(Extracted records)

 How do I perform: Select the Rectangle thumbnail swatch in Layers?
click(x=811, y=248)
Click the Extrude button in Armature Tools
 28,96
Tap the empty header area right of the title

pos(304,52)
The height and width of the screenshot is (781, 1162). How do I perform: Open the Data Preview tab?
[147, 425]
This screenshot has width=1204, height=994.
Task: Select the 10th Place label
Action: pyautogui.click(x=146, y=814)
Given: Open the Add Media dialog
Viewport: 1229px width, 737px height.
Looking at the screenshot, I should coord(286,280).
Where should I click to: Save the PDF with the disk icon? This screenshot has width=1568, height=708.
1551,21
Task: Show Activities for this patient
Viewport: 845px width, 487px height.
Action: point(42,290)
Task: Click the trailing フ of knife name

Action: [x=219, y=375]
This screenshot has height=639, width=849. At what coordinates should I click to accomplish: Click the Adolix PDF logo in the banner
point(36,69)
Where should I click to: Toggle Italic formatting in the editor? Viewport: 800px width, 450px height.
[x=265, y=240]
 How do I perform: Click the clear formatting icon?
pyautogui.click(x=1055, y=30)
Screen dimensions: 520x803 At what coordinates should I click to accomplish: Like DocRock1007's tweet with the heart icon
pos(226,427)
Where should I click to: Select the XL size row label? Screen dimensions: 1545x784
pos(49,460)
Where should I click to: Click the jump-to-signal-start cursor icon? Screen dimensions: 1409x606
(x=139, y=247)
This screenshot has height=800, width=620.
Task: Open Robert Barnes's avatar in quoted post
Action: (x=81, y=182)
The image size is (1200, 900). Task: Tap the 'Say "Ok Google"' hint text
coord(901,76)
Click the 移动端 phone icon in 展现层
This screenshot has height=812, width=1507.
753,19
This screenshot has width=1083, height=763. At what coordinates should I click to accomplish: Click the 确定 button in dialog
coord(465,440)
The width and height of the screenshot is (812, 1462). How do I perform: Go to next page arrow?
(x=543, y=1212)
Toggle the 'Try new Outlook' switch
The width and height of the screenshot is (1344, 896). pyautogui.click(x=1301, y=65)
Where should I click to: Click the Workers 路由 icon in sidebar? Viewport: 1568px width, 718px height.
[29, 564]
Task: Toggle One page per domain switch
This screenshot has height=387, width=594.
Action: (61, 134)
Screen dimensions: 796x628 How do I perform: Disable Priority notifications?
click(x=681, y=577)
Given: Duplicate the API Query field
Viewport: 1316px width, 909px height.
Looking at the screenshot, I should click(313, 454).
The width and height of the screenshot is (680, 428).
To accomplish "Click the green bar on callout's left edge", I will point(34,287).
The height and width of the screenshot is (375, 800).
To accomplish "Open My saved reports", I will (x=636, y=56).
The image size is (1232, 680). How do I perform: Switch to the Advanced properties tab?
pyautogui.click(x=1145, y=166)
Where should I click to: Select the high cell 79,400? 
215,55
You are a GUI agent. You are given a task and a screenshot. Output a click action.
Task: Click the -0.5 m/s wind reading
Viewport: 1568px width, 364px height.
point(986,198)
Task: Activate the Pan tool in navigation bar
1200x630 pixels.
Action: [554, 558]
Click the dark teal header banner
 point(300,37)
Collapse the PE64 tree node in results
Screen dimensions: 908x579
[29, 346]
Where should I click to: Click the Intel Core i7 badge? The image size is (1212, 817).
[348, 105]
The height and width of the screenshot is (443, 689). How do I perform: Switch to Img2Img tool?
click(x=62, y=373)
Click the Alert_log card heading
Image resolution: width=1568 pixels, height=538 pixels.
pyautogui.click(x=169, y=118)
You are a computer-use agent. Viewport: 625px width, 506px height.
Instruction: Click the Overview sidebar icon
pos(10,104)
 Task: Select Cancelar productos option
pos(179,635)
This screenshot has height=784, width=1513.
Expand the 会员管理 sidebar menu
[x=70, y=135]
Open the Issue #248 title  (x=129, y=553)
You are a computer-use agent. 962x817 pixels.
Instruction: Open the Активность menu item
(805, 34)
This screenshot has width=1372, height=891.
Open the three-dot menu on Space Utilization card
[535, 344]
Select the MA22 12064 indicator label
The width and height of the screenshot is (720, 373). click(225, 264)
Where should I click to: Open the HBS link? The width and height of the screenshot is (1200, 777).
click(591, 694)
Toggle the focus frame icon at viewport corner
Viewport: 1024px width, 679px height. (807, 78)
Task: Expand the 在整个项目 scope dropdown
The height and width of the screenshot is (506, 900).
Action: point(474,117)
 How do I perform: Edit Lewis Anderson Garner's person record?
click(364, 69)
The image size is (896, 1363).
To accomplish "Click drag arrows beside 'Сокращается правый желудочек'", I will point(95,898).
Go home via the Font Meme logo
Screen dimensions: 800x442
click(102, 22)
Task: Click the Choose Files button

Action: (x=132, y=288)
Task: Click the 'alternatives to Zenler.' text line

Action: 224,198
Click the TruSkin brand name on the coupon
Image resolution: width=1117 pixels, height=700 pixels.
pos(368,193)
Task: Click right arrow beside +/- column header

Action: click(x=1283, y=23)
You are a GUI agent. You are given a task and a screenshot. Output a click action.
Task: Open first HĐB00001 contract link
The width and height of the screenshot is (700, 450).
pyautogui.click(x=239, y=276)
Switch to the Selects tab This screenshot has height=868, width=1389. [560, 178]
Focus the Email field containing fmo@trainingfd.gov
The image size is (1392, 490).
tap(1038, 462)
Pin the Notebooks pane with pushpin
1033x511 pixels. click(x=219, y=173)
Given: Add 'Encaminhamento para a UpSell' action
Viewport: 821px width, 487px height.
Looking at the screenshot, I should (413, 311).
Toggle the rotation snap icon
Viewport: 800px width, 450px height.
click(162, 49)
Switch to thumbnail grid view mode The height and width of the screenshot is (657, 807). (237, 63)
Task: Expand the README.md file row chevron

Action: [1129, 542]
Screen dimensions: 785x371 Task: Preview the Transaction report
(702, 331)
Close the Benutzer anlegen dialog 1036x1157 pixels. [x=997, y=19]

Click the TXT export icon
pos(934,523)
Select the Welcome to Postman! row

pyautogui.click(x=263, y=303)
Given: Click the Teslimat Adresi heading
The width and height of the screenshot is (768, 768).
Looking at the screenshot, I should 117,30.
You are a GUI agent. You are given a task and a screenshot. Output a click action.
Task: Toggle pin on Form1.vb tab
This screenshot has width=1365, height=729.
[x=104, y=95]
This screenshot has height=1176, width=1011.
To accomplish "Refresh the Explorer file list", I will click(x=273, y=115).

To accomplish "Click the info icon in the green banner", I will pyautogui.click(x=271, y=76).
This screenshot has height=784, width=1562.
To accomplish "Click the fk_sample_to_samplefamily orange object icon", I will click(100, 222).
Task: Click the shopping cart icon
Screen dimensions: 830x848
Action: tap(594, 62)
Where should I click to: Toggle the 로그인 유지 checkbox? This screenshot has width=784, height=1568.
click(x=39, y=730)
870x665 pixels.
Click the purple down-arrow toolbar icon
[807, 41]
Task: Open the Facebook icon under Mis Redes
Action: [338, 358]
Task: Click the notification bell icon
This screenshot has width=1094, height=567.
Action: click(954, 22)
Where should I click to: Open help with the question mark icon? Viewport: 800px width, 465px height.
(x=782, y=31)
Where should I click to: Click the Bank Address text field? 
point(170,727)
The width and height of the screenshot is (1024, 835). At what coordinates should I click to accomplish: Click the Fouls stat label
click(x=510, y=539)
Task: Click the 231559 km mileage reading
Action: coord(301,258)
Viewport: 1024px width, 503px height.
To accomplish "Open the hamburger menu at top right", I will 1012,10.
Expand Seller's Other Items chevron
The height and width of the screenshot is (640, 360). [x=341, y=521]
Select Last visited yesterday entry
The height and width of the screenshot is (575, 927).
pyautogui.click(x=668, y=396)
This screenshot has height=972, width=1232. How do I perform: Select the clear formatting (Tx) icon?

Exercise:
Return every line from the entries that holds the string "computer".

Answer below:
You are a computer-use agent. Viewport: 625px width, 506px height.
You are a computer-use agent. 962x817 pixels.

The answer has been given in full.